Es existieren nur wenige Informationen über Juden in Reppen (heute Rzepin). Erste Erwähnungen jüdischen Lebens in der gegenwärtig circa 6.600 Einwohner fassenden Stadt gibt es im 14. Jahrhundert. Jedoch liegen für die folgenden Jahrhunderte kaum weitere Informationen vor, auch die Existenz einer Synagoge oder einer Betstube kann nicht belegt werden. Rechtliche Erwähnung von Juden und Jüdinnen in Reppen finden sich in den Jahren 1808 durch das „Recht zur Niederlassung und Verheiratung der Schutzjuden zu Reppen“ sowie in Aufenthaltserlaubnissen für jüdische Familien in den Jahren 18012 bis 1829. Es ist anzunehmen, dass sie eine enge Anbindung an jüdischen Gemeinden der Umgebung besaßen. Wie Dokumente aus dem Brandenburgischen Landeshauptarchiv belegen, wurde 1854 offiziell ein Synagogenbezirk Reppen gegründet. 1855 besaß Reppen knapp 3.500 Einwohner, von denen 26 Juden waren.

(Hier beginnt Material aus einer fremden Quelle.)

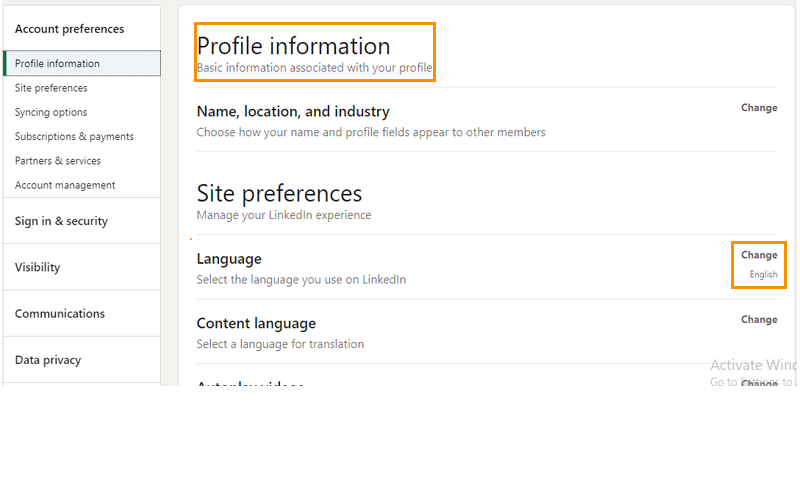The image size is (800, 500).
Task: Go to Site preferences sidebar link
Action: click(x=51, y=88)
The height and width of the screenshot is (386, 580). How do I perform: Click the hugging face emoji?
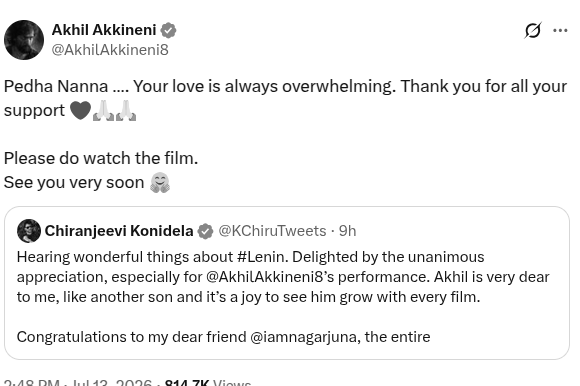click(x=160, y=183)
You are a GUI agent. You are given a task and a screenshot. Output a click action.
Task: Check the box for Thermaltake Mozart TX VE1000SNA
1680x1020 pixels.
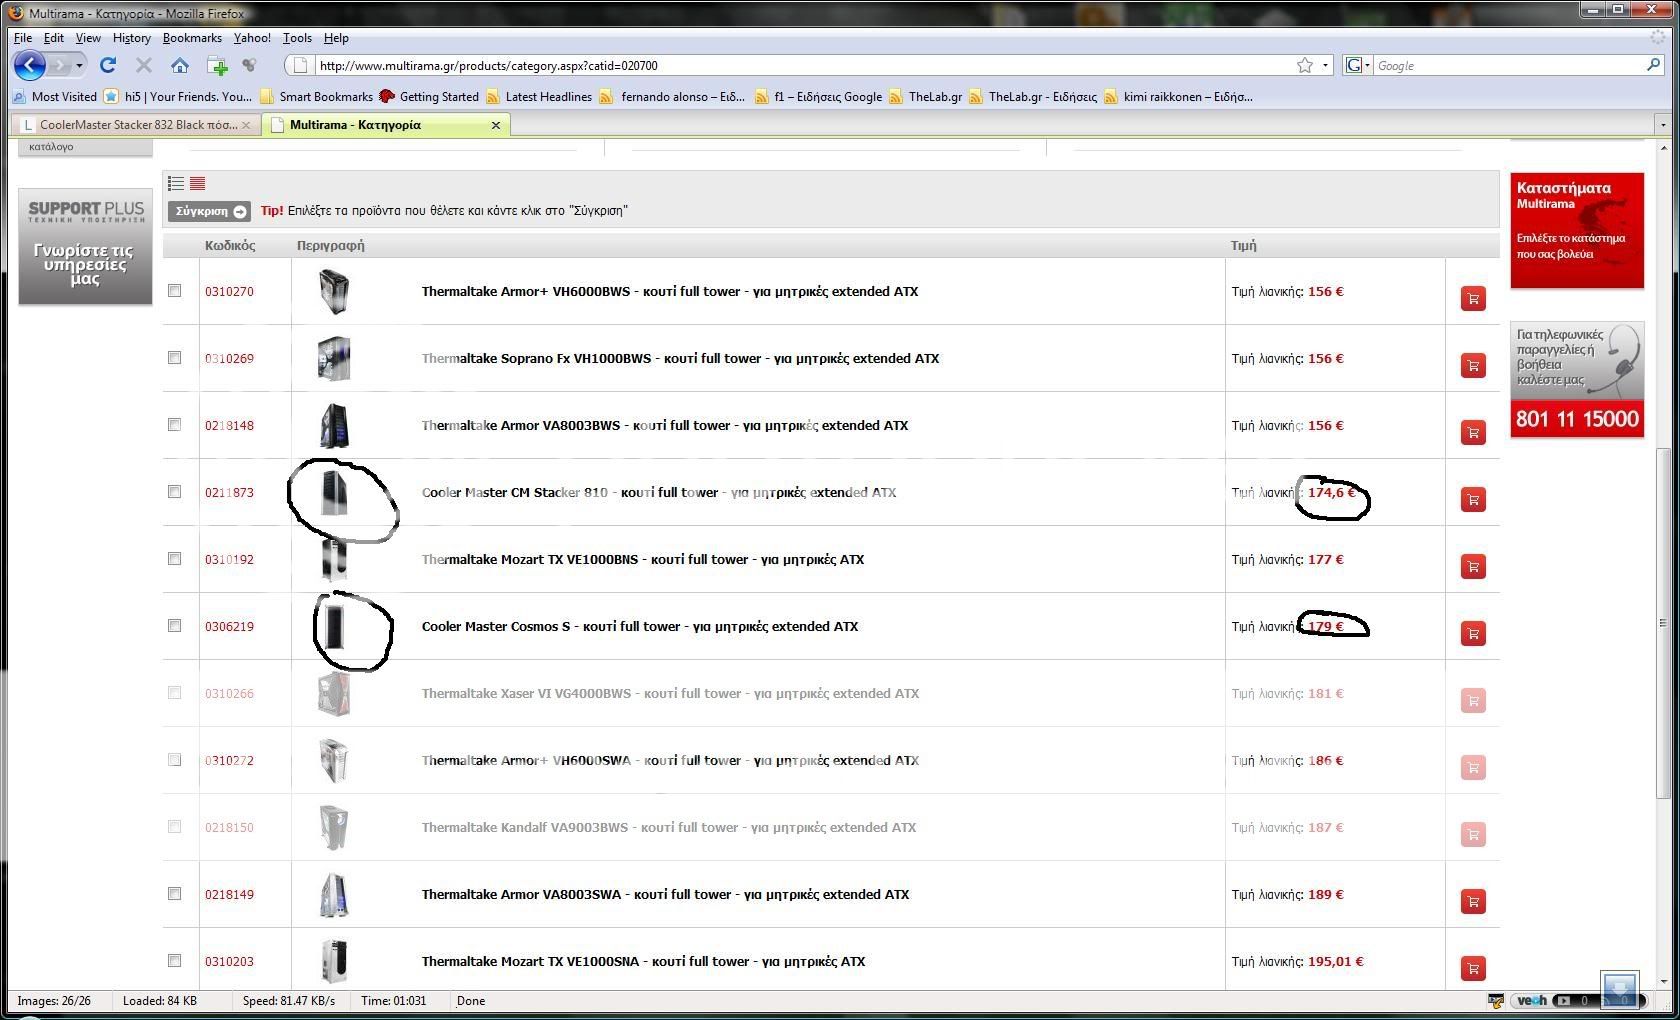point(175,961)
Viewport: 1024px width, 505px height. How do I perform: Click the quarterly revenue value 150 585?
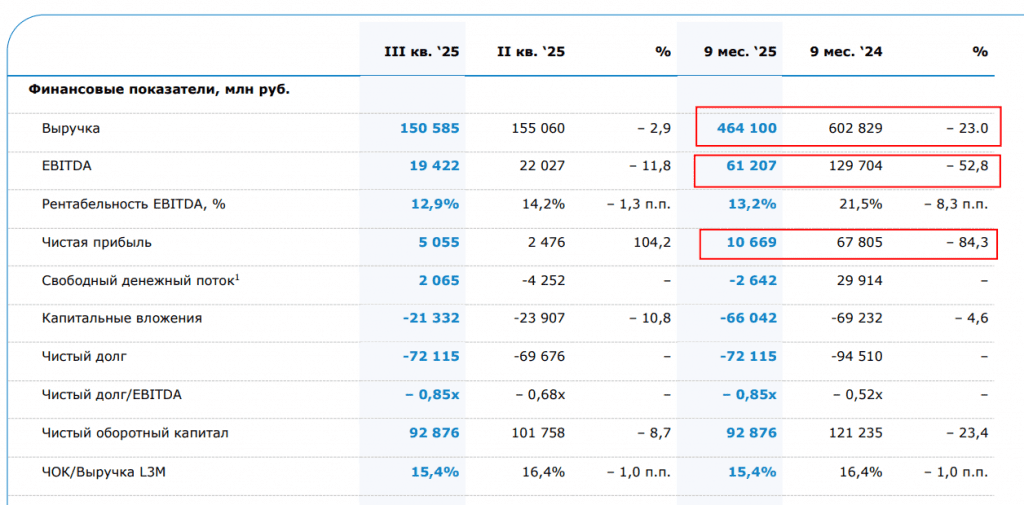click(428, 128)
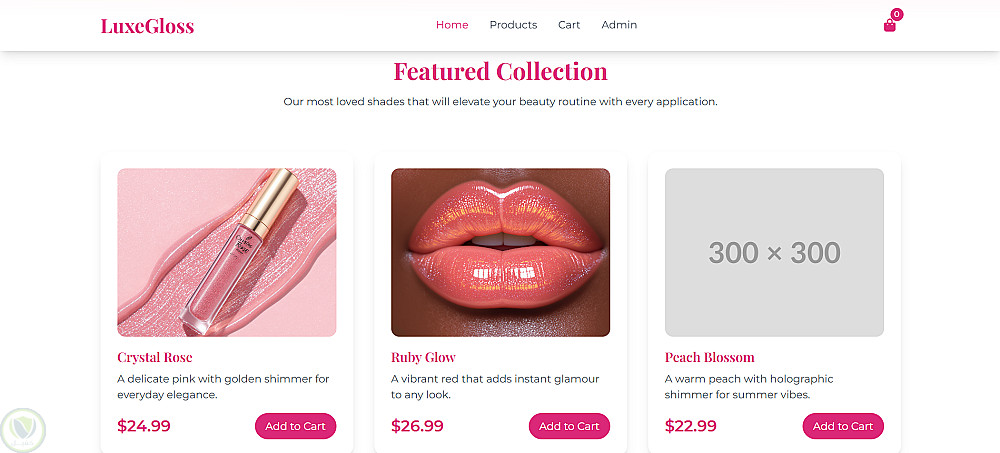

Aus Reppen sind die zwei jüdischen Familien Dresel und Simon namentlich bekannt. Abraham Dresel (geb. am 15.10.1818 in Grätz als Sohn von Freide [sic], geb. Neumann, und Itzig Dresel; gest. am 17.08.1895 in Chemnitz) arbeitete als Kaufmann und war Vorsteher der Jüdischen Gemeinde in Reppen. Gemeinsam mit seiner Frau Susanne (geb. am 02.08.1824 in Fraustadt als Tochter von Dorothee, geb. Brunn, und Samuel Simon; gest. am 08.01.1885 in Chemnitz) hatte er zwei Söhne: Wilhelm und Hugo. Beide waren ebenfalls als Kaufmann tätig. Wilhelm (geb. am 15.03.1852 in Reppen; gest. am 26.11.1927 in Berlin) heiratete Sophie Simon am 26.08.1876 in Guben. Hugo wurde 1857 ebenfalls in Reppen geboren und heiratete Anna Sobersky. Er starb am 17.08.1895 in Chemnitz.     

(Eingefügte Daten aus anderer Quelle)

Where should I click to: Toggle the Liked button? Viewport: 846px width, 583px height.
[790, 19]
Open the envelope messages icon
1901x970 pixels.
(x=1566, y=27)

Der Kaufmann Samuel Simon (geb. 1765 in Reppen; gest. vor 1875 in Crossen) und seine Frau Henriette (geb. 1790 in Tirschtiegel als Tochter des Tabakfabrikanten Wolff Hamburger; gest. am 11.09.1875 in Berlin) hatten mit Seelig, Philipp, Marianne und Rosalie mindestens vier Kinder. Seelig (geb. 1817 in Reppen; gest. am 05.02.1891 in Berlin) war Kleiderhändler und heiratete Johanna Guttmann (geb. 1818 in Brandenburg an der Havel als Tochter des dortigen Kantors; gest. am 16.04.1903 in Berlin). Philipp (geb. am 09.07.1817 in Reppen; gest. am 22.02.1900 in Berlin) heiratete Minna Kaplan aus Posen (geb. 1829; gest. am 22.04.1900 in Berlin). Ihre Schwester Marianne (geb. 1827 in Reppen; gest. am 16.12.1903 in Berlin) war mit Bernhardt Gebhardt verheiratet und lebte zuletzt in Berlin. Rosalie (geb. 1829) heiratete 1860 in Berlin Elias Eduard Hamburger und gründete mit ihm eine Familie. Ihre genauen Lebensdaten konnten bislang nicht ermittelt werden; sie befinden sich wahrscheinlich im Sterberegister der Jüdischen Gemeinde zu Berlin.

Namentlich nachweisbar ist außerdem die 1828 in Reppen geborene Tochter von Wolff Fürst, Therese, die 1856 in Berlin den Kaufmann für Kolonialwaren David Ball heiratete. Mit ihm ging sie in seine Heimatstadt Lübben, wo sie am 07.02.1895 starb.    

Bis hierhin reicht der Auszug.